You’re hardly a freak. There are a lot more lefty-liberal gun owners out there than most people realize.
I wouldn’t start your mini-nuke near all that straw. It’s liable to catch fire.
I’ve been diagnosed paranoid schizophrenic and bipolar disorder (although called “manic-depressive” at the time).
There’s no reason I should be any less able to acquire a firearm than you.
Psychiatric diagnoses should have no legal status whatsoever. Psychiatry has a spectacularly dismal track record as far as being able to predict dangerousness.
Build one so that we can establish a legal precedent one way or the other. No, really. Build one.
Until somebody does that, the introduction of nuclear weapons into discussion of the 2nd Ammendment remains nothing but an absurdity intended to derail discussion.
Yup. I think you need to address the underlying fears that are at the heart of all gun discussions - fear of home invasion, fear of violence being perpetrated on you, fear of your fellow citizens, fear of being helpless and unarmed, etc. When I see US Americans talking about guns and how no one can take them away from them, all I see is very scared people trying to make themselves feel safer.
Umm… there are home invasions, violence perpetrated, etc. I can only see two ways of dealing with the situation: hope that someday we can build the perfect society where no one would ever want to hurt or steal from anyone else; or else deal with violence as it arises. As I said in one of the other threads “there’s a difference between ‘fear’ and ‘cognizance of danger’”. I have never in my 51 years been in a situation where I needed a gun; but then my house has never burned down either.

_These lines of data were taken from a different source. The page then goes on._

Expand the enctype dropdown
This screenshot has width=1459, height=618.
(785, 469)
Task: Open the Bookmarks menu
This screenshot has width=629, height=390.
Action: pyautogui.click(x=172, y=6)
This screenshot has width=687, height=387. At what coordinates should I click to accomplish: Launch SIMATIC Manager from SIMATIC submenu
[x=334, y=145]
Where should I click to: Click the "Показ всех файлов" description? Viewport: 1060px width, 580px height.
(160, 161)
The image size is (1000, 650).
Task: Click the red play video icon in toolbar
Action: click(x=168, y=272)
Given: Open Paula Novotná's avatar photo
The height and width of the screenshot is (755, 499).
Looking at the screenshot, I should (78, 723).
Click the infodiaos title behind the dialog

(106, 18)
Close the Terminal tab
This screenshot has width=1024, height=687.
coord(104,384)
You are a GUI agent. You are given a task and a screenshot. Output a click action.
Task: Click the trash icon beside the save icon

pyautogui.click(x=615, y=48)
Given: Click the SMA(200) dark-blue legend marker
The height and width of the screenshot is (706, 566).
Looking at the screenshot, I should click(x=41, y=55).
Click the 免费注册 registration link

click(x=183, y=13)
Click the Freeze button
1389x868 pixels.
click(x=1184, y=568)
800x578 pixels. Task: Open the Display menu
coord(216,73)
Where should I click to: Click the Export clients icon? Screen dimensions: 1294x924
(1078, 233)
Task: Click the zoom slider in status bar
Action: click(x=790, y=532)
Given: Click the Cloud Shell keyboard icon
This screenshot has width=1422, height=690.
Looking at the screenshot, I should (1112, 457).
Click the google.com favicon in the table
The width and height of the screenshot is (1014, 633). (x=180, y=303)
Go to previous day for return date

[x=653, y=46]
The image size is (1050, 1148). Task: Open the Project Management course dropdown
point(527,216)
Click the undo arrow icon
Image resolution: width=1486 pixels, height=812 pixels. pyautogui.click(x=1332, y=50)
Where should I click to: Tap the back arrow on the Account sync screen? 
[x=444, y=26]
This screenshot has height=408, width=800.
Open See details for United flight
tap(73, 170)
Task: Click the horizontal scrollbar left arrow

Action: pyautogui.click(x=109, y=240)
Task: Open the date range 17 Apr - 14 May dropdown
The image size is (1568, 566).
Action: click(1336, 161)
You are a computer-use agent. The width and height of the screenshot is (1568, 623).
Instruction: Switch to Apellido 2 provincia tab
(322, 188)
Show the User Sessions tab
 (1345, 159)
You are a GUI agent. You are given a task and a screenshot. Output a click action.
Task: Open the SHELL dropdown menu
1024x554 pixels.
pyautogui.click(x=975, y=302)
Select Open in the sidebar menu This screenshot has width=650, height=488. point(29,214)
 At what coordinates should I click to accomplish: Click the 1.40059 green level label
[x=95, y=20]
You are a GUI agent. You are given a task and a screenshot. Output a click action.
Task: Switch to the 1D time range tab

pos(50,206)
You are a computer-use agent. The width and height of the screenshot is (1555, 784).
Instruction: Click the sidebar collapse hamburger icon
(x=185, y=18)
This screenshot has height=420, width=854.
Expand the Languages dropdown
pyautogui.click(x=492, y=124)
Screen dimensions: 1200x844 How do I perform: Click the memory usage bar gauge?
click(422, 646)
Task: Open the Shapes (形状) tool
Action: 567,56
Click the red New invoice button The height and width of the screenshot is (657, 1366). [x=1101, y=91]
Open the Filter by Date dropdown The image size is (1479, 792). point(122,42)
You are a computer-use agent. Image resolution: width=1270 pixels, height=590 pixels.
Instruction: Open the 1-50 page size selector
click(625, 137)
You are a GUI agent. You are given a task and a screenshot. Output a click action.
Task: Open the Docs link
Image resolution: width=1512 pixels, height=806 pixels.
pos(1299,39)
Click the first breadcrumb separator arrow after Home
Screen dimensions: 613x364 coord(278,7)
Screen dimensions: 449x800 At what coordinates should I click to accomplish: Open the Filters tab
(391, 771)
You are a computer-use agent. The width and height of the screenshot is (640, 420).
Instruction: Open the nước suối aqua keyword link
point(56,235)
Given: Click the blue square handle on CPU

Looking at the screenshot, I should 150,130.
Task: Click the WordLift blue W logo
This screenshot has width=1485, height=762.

I’m not saying that these things don’t happen; I’m saying that the level of fear that citizens of the US have of it happening to them seems out of proportion for the likelihood, and the response to this fear is getting a gun and keeping it handy. I live in a city of over a million people, where it is possible that I will be a victim of a home invasion or a violent crime; I don’t live my life in fear of that happening, though, and I don’t feel the need for a gun to protect myself from that. What makes me and everyone else I know different from people in the US living in a similarly-sized city?
Funny, I could say exactly the same thing about gun massacres:
“I’m not saying that these things don’t happen; I’m saying that the level of fear that citizens of the US have of it happening to them seems out of proportion for the likelihood, and the response to this fear is banning the lawful possession and use of firearms. I live in a city of over a million people, where it is possible that I will be a victim of a gun massacre; I don’t live my life in fear of that happening, though, and I don’t feel the need for a total gun ban to protect myself from that. What makes me and everyone else I know different from people in the US living in a similarly-sized city?”